Glossary

Horizontal Pod Autoscaler (HPA)

A Kubernetes controller that automatically scales the number of pods in a deployment or replica set based on observed CPU utilization or other custom metrics.

Get in touch Learn more

DevOps engineer deploying LLM to production on laptop, Kubernetes dashboards visible, late night deployment session.

KUBERNETES AUTOSCALING

What is Horizontal Pod Autoscaler (HPA)?

The Horizontal Pod Autoscaler (HPA) is a core Kubernetes controller for dynamic resource management.

The Horizontal Pod Autoscaler (HPA) is a Kubernetes controller that automatically scales the number of pod replicas in a deployment, replica set, or stateful set based on observed utilization of specified metrics, such as CPU or memory. It operates by querying the Kubernetes Metrics Server for resource usage data, comparing it against target values defined by the user, and instructing the workload's controller to add or remove pods to maintain the desired performance level. This provides a foundational mechanism for elastic scaling to match application demand.

For advanced use cases, HPA can scale based on custom metrics and external metrics provided by the Kubernetes Custom Metrics API. This enables scaling driven by application-specific signals like requests per second or queue length. In the context of Large Language Model Operations, HPA is critical for managing the variable inference load of LLM endpoints, ensuring pods scale out during traffic spikes and scale in during lulls to optimize cloud infrastructure costs and maintain service level objectives (SLOs) for latency and availability.

KUBERNETES AUTOSCALING

Key Features of HPA

The Horizontal Pod Autoscaler (HPA) is a core Kubernetes controller that automatically adjusts the number of pod replicas in a deployment or replica set.
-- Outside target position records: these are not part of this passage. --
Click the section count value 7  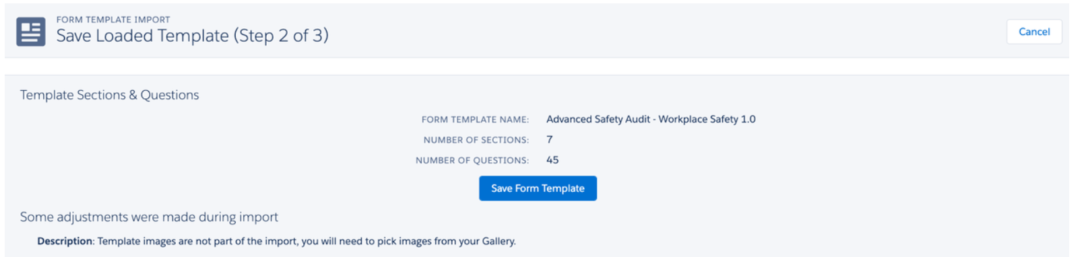(550, 139)
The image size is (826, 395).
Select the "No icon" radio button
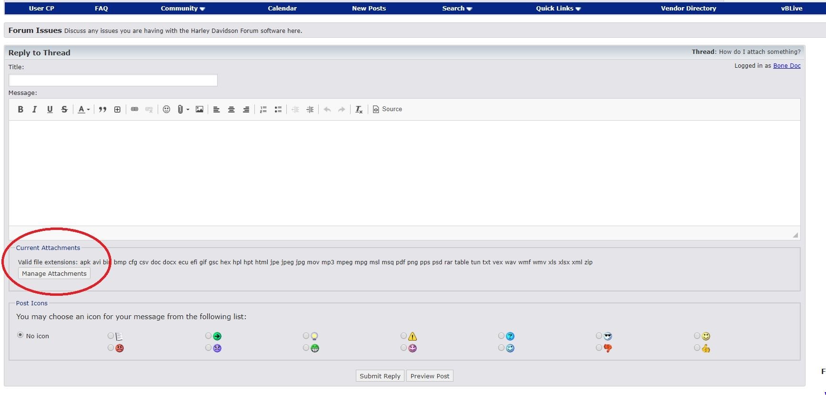tap(20, 335)
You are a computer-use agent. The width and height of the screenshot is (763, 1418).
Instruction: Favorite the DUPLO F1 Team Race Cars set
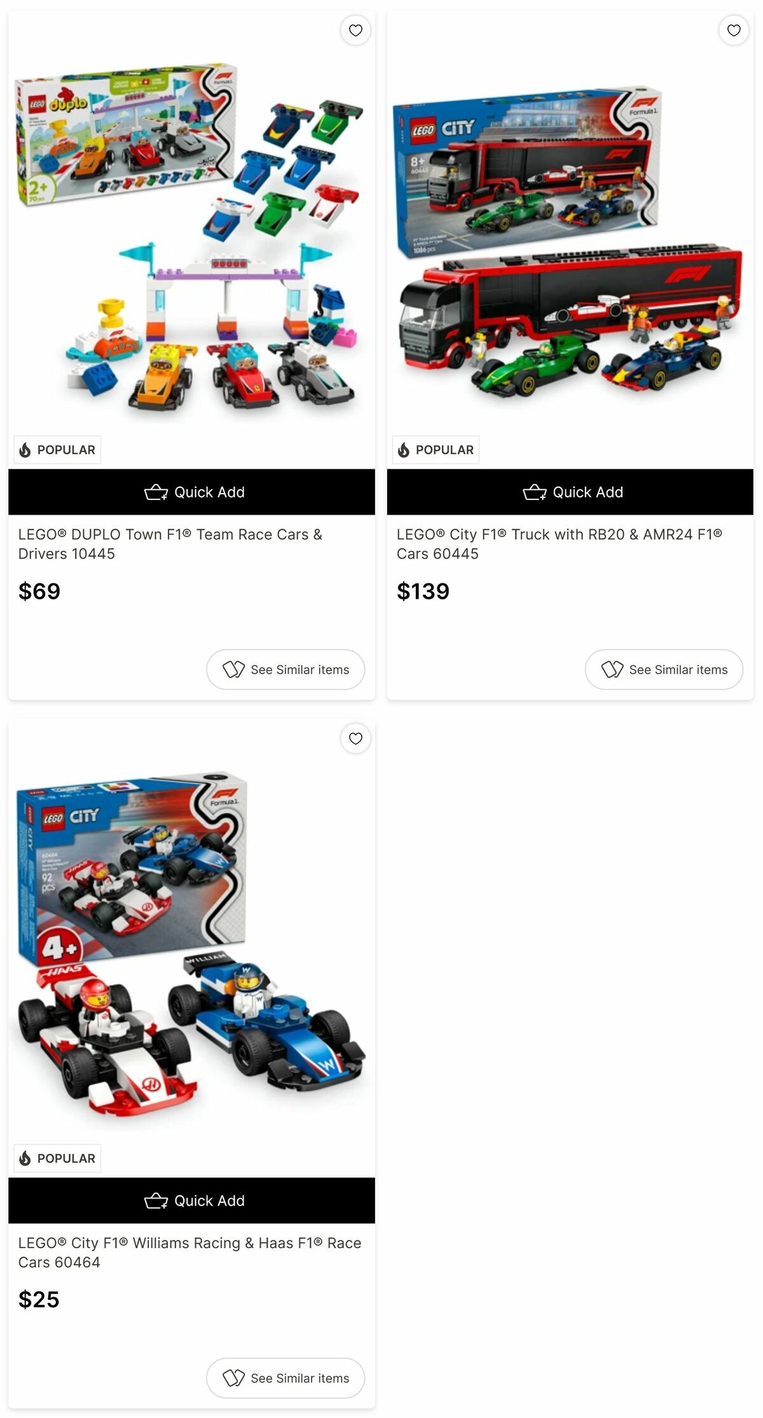pos(355,30)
Its primary function is to ensure application performance and optimize resource utilization by scaling based on observed metrics.

Metric-Driven Scaling

HPA scales workloads based on observed metrics, not schedules. The default and most common metric is average CPU utilization. It can also scale based on average memory utilization and, critically, custom and external metrics via the Kubernetes Metrics API. This allows scaling on application-specific KPIs like requests per second, queue length, or any business metric exposed by a custom adapter.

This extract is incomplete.